Greetings - USCC GS3 owner here running stock w/ root and the previous OTA updates applied successfully when temp unrooted using the Voodoo Rootkeeper app... this last OTA update failed and it says to take in to USCC. Any ideas what I should do? Is there an ODIN file for the latest android update for the GS3 that I can do instead of their OTA update? Will the OTA process continue to try and update my phone if I go the ODIN route?

Thanks in advance for any advice!

MMCD


----------



## Grumpy Bastid (Dec 17, 2011)

MonthlyMixCD said:


> Greetings - USCC GS3 owner here running stock w/ root and the previous OTA updates applied successfully when temp unrooted using the Voodoo Rootkeeper app... this last OTA update failed and it says to take in to USCC. Any ideas what I should do? Is there an ODIN file for the latest android update for the GS3 that I can do instead of their OTA update?
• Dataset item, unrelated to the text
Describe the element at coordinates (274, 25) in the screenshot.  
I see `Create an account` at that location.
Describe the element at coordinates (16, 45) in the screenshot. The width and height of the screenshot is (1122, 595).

Will the OTA process continue to try and update my phone if I go the ODIN route?
> 
> Thanks in advance for any advice!
> 
> MMCD


Full ROMs for the jb update

http://teamuscellular.com/Forum/topic/3317-kies-home-r530uvxalk5-r530uusclk5-525603-rev00-user-low-shiptarmd5/#entry47127

Pre-rooted
http://teamuscellular.com/Forum/topic/3250-romstock-alk5-jb-rooted-cwm-odin/#entry46235

Sent from my SCH-R530U


----------



## zoodski (Mar 3, 2012)

Just download the simple upgrade tool from samsung. Thats how I updated mine and kept all previous settings and internal sd is still intact.

http://www.samsung.c...SCH-R530MBBUSC#

Select software, then ver.LK5


----------



## MonthlyMixCD (Aug 25, 2011)

Thanks for the help folks! I now am updated to LK5... any advice on how to get root back w/o triggering the flash counter. I need root for wifi-tether and ad-killer (among other things).


----------



## zoodski (Mar 3, 2012)

The only way I know to root again involves odin, which trips the flash counter. You can download triangle away to reset the flash counter afterwards. Mine did say modified under status afterwards though.

I have the files needed for root and triangle away apk if you can't find them.


----------